By Colin Woodward
It’s commonly said that teachers don’t “do it for the money.” But, actually, teaching can result in a very comfortable living. And if you don’t believe me, take a look at some of the salaries that even a gym teacher makes at a public high school in central Massachusetts. A professor with an endowed chair at even a state university can make upwards of $200,000.
In one of the many, many Republican debates, a candidate–in a pandering statement typical of a politician who hasn’t done his homework–said that plumbers make more than philosophers. Some people quickly corrected that claim by providing statistics about what a philosophy prof with an endowed chair makes vis-a-vis a plumber. And philosophers get paid more, because they know stuff like what vis-a-vis means.
Teaching can be a very rewarding job–financially and personally. Unfortunately, however, many academics, especially aspiring ones, do far too much for free. Often, it’s part of their job. Other times, it becomes a kind of borderline bad habit. And yet, it’s easy for historians to get into the habit of writing or talking too often for free.
Perhaps the best example of the do-it-for-free trap is the book review. A book review is usually the first thing a scholar will ever publish in an academic journal. It is good to get a few reviews on your CV before you hit the job market.
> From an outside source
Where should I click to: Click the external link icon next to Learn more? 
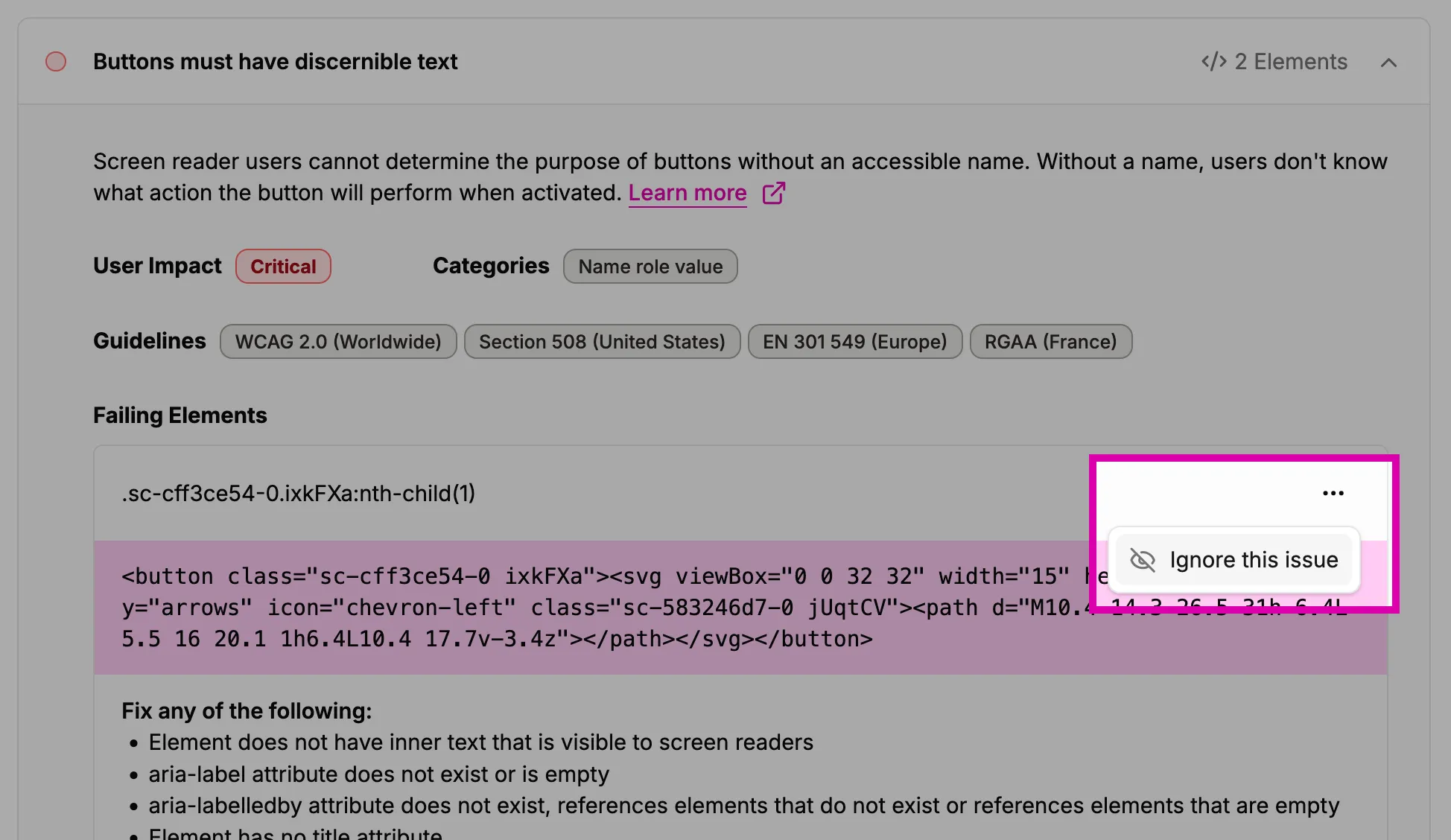point(773,193)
Once you have made it, it’s good to stay current on the literature. It’s also good to help out a friend who wrote an academic book by writing a positive review of it. But by the time you have 10-12 book reviews to your name, you have proven you got chops. At that point, reviews start to feel less like an opportunity than a chore. Relax, it means you’ve made it.
Academics are pressured to write books, either for tenure or to prove they are capable of matching the people in the top of their field. The process of going from first day of dissertation research to published book can take 10-15 years. And unfortunately, those thousands of hours of work will result in very little financial gain. It might take a year or more before you see a single dime from a book you slaved over.
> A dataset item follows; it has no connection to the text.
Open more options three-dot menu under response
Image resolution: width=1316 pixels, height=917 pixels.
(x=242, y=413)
In some cases, you can make more money from a 2,000 word online encyclopedia entry (at, for example, Encyclopedia Virginia) than for your copiously footnoted and well-argued book. For most of us, there is little-to-no money in academic punishing–I mean, publishing.
In Arkansas a few years ago, I moved from writing book reviews to writing encyclopedia entries. It was fun to write these entries, and while hardly lucrative, it was it was nice to get a check for writing something that was 3-4 pages. These entries could take many hours and involve significant primary research. But after laboring over an entry, it feels good to get enough money to pay for a cheap night out.
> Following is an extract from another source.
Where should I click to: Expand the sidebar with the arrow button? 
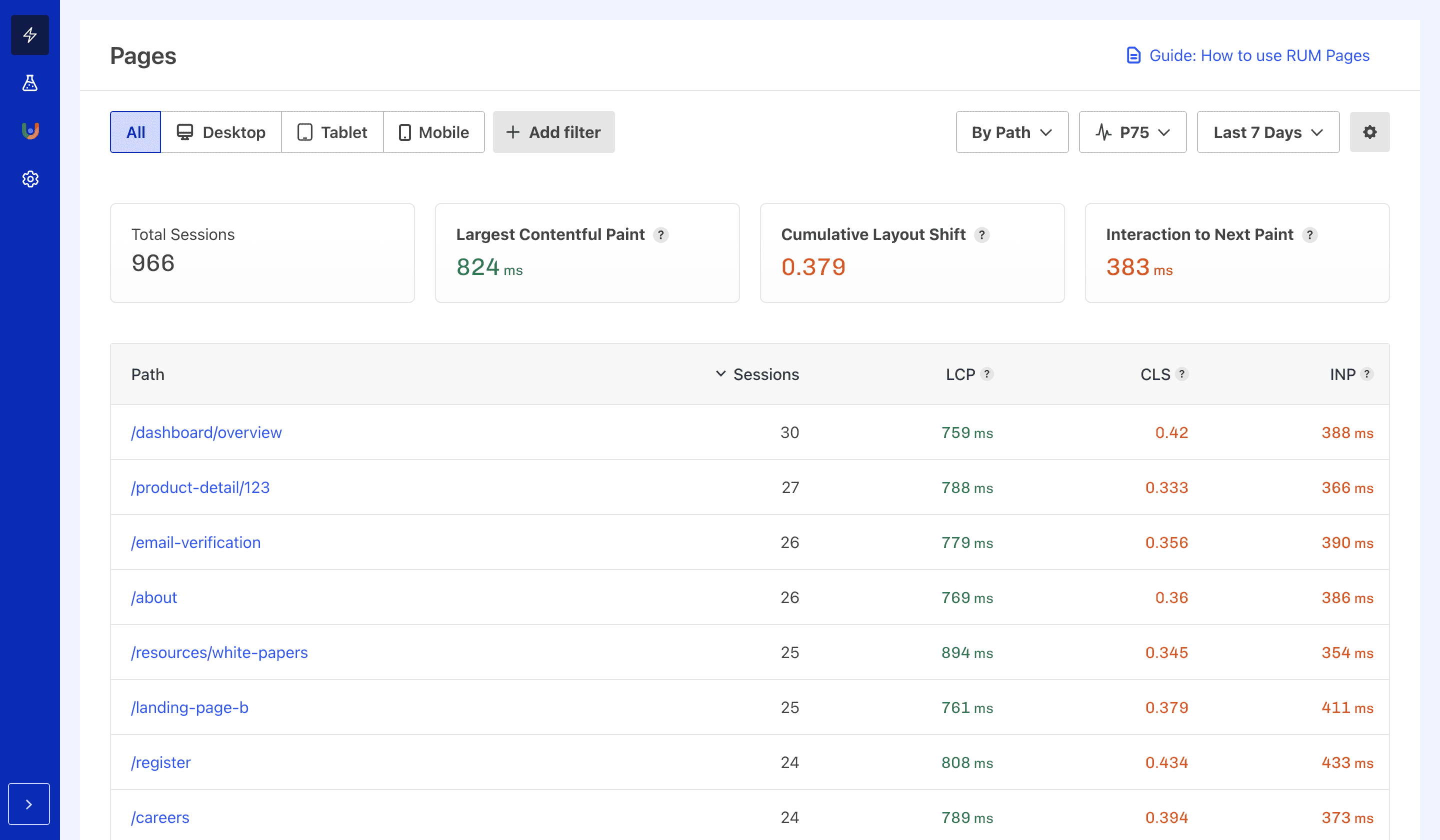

After years of being in the game, you might still like writing things for free. That’s fine. But don’t feel like you need to. When you have a full-time job, it’s tough to read as much as when you were in grad school, let alone write about what you’ve read. We are not writing machines. We are humans with limited time resources. It’s a a fine line at times between being active and being vain, between wanting to stay relevant and indulging your intellectual ego/insecurity.
Being a scholar or academic, as is true of all professions, entails a certain amount of one-upmanship. Why have a ten page CV when it can be 20 pages? Why write 3 book reviews per year when you can write 5? Writing one monograph might be fine, but my second book? That’s when things will really start happening!
Maybe. Maybe not. Do what you want to do, not what you feel you should do, especially if you don’t really have to do it. There will always be someone who knows more about your subject, who writes more, who has taught more classes. To use a baseball analogy: hitting homeruns is great, but sometimes hitting a triple keeps the rally going.
Colin Woodward is the author of Marching Masters: Slavery, Race, and the Confederate Army during the Civil War (University of Virginia Press, 2014). He works at Stratford Hall in Virginia and is writing a book on Johnny Cash.